··· TEXT SECTION
By Anita from Schenectady, NY
I don't like the address books that are generic, so I decided to make my own. I went to the dollar store and bought a journal, with blank pages. I counted the pages, and divided it up by the 26 letters of the alphabet, giving a few more pages to some letters that seem to have more entries than others. E and S are two of the most common in my address book, so I gave them a few more pages, and Z hardly has any entries at all, so Z got less pages. I separated categories with the plastic labels that you use for filing your files in your file cabinet.
In this address book, I enter names, addresses, email addresses, companies that I have registered with online and the passwords to them, telephone numbers, and blog addresses; basically anything that I need to remember. All of these entries are made in pencil, due to the tendencies for all of this information to change. The book is sturdy, and if it is not leather, it is a pretty good imitation; and will last for many years. It is nice to be able to customize an item that I use almost every day.
I chose to add my passwords, because I change them often and need a central place to store them all, to be able to access them with minimal searching. You can enter as much or as little information as you like.
By one.of.a.kind from AL
Having 4 daughters, I learned this trick with my address book. File them by their first names, not their last, because unfortunately, these can change with marriage and divorce and remarriage.
······
• _ACTION ITEM A_
Copy the address book tips word for word between "I chose to add" and "divorce and remarriage.", inclusive.
• _ACTION ITEM B_
Carry on the address book tips from where they stop.
··· PROVIDED DATA
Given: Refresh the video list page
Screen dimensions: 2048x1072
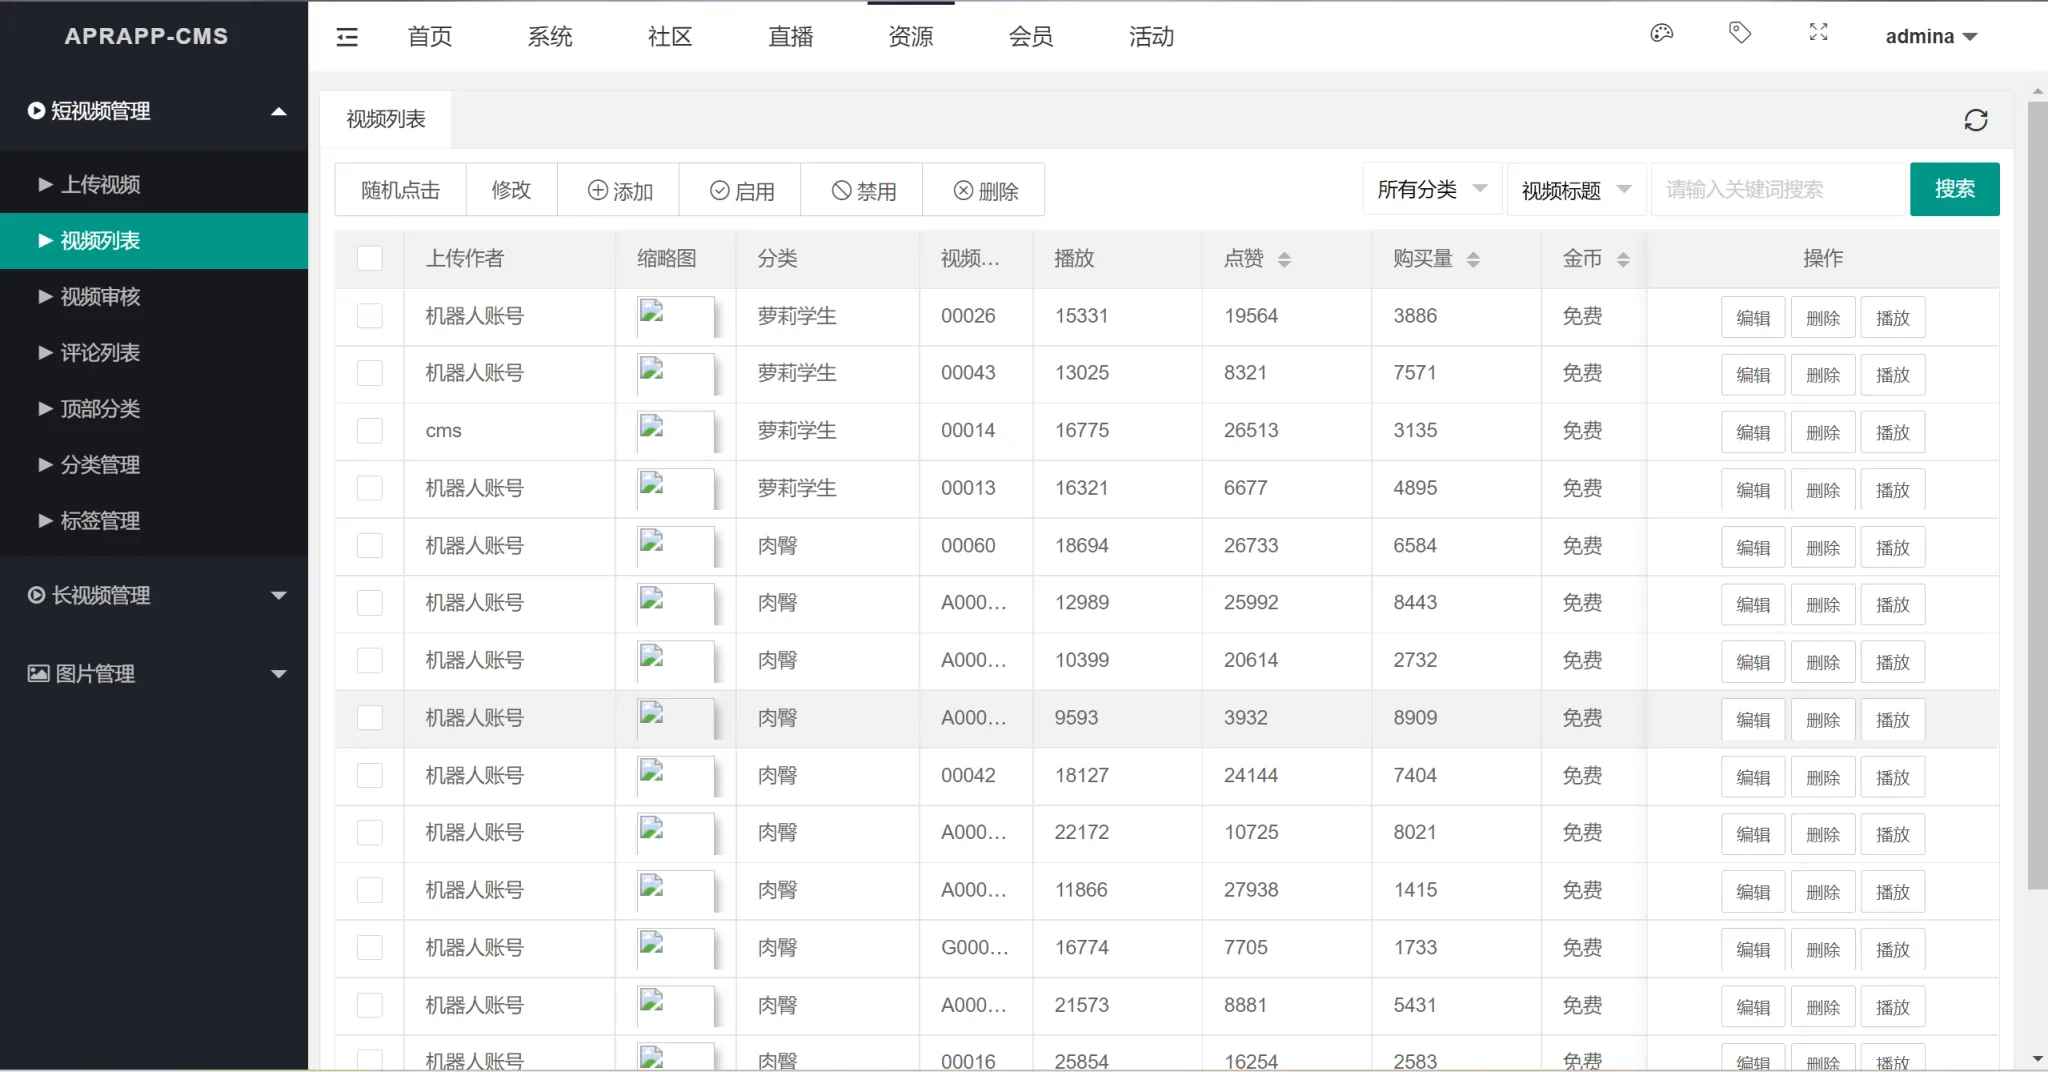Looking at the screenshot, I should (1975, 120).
······
• _RESPONSE BOX A_
I chose to add my passwords, because I change them often and need a central place to store them all, to be able to access them with minimal searching. You can enter as much or as little information as you like.
By one.of.a.kind from AL
Having 4 daughters, I learned this trick with my address book. File them by their first names, not their last, because unfortunately, these can change with marriage and divorce and remarriage.

• _RESPONSE BOX B_
By dcnfamily from Reno, NV
When writing addresses and phone numbers in a new address book, use a sharp pencil, not a pen! With people changing addresses and phone numbers so often, you can erase the old number and put in the new without having to scratch out the ones written in pen. Your book will look neater and will last a lot longer.
By Adrienne from Cleveland, OH
When adding names to my address book, I will add the first name of the person under appropriate letter. Then I will add an entry under their last name. If I forget a first or last name, I can look it up under both names. I never forget or misspell a name this way
By Kathie from Spokane, WA Washington
Because my purse size address book is small, I use different colored ink for entries. Black for family, red for doctors or anything medical, green for friends. That makes it easier to locate a name without having to look at all of them under one letter.
By Knitter from Bloomington, IL
While sending out your Christmas Cards, now is a good time to update your address book. Make a list of ones you sent to and keep it with the extra cards you have left over.
I always clip the address' from incoming cards, check addresses in my address book, then drop the address in my leftover cards, just in case I can't find my address book. And, I usually can't if I want it! Especially if I need it real bad! LOL
Old fashioned that I am, I still enjoy giving and receiving Christmas, birthday, get well, and other cards throughout the year. To keep things simple, I have one address book strictly for the addresses of those people most dear to me.
When you have used ink on rolodex cards and the infomation is outdated, you can use a label sticker to cover the old information.
For a fast, easy access to addresses, I keep an address book file on my home computer. That way, when Christmas time comes around or for birthdays, announcements, and such, it is there with just a click of the mouse.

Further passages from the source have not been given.